Jennifer Lawrence on Her New Movie, New Relationship, and How She Stays So Damn Relatable
Behold, a miracle: Jennifer Lawrence, sitting still.
It’s a warm evening in Los Angeles, and Lawrence and I are alongside a fire pit in the backyard of a Mediterranean-style home high in the hills, where the air smells of flowers, money, and the negligible carbon burned thoughtfully by electric cars. The chaos of Hollywood feels a zillion miles away.
This is not Lawrence’s actual home. It’s a rental. Lawrence’s real home “broke” while she was away—a madcap story involving crystals and . . . well, let Lawrence tell it:
“When I first moved in, the house was crystalled out—crystals everywhere, and geodes,” she explains. “And I was like, ‘Please get rid of these; I don’t want people to come over here and think I’m a crystal person.’ Not that there’s anything wrong with that!”
“But everyone told me, ‘You can’t do that. You can’t move them. You have to have the crystal lady who put them in move them. . . . ’ ”
You know where this is going. Lawrence did not get the crystal lady. “I just had all the crystals yanked out. Sold them. And then my fucking house flooded.”
“I hate crystals,” Lawrence says.
There are no crystals in the rental. There’s not much evidence Lawrence is living here, other than an oil painting of her dog, Pippi, over the fireplace. I’ve brought bourbon: a bottle of Old Grand-Dad, a nod to Lawrence’s Kentucky roots. It’s after 5:00 p.m. and we’re having one, because . . . wouldn’t you?

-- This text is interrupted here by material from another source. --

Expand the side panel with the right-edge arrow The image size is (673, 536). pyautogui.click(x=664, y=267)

“This is delicious,” Lawrence says, pulling a blanket over her sweater and wide-leg Zimmermann pants.
And this booze cost only $19.99, I tell her.

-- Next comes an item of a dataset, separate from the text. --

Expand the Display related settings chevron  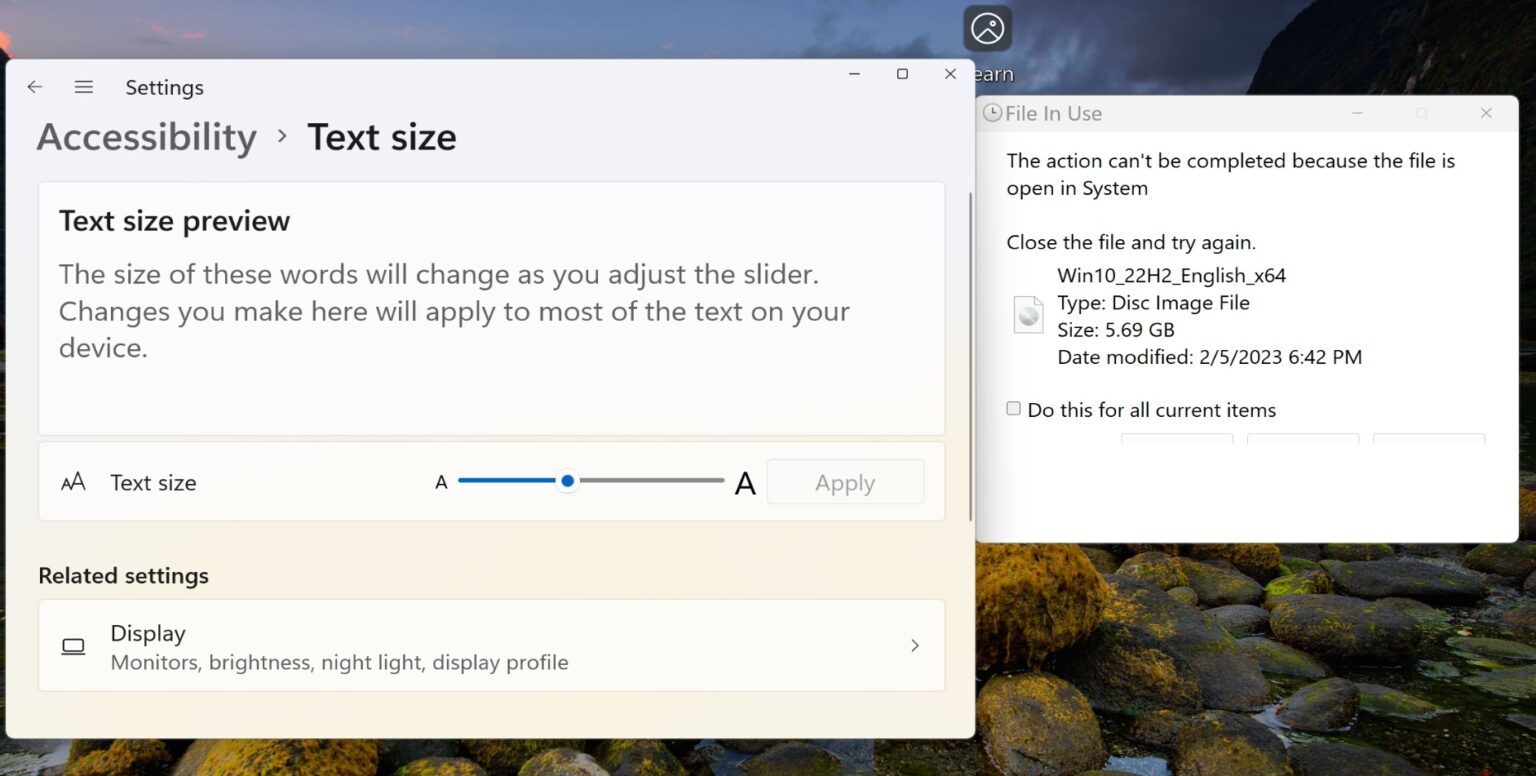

“Wow,” she says, deadpan. “I shouldn’t be wasting this on you. I’m going to save it for company.”
A few days prior, Lawrence had visited with the acclaimed American painter John Currin for the work that appears opposite. “Pretty unbelievable,” she says. “He took photos, and posed me like one of those French girls. I think Pippi might actually be in some of them.”
Is she going to get the finished Currin?
“How do I broach that?” she asks. “Who else would want it?”
Lawrence laughs. She almost never does this: sit around, watch the fire, do not much of anything. At 26, Lawrence is already one of the most successful and exalted actors on the planet. She’s a four-time Oscar nominee and Best Actress winner (Silver Linings Playbook) who simultaneously built a history-making franchise (The Hunger Games) while costarring in another (X-Men). Next March, she’ll be seen in Red Sparrow, an action-thriller she made with her friend and Hunger Games director Francis Lawrence (no relation): In the film, Lawrence is a ballerina drafted into a Russian spy agency (newsy!) who falls in love with a CIA agent played by Joel Edgerton. Before that, in September, there’s the shrouded-in-secrecy Mother!—a tour de force from Darren Aronofsky, the filmmaking auteur and Lawrence’s boyfriend of the past year.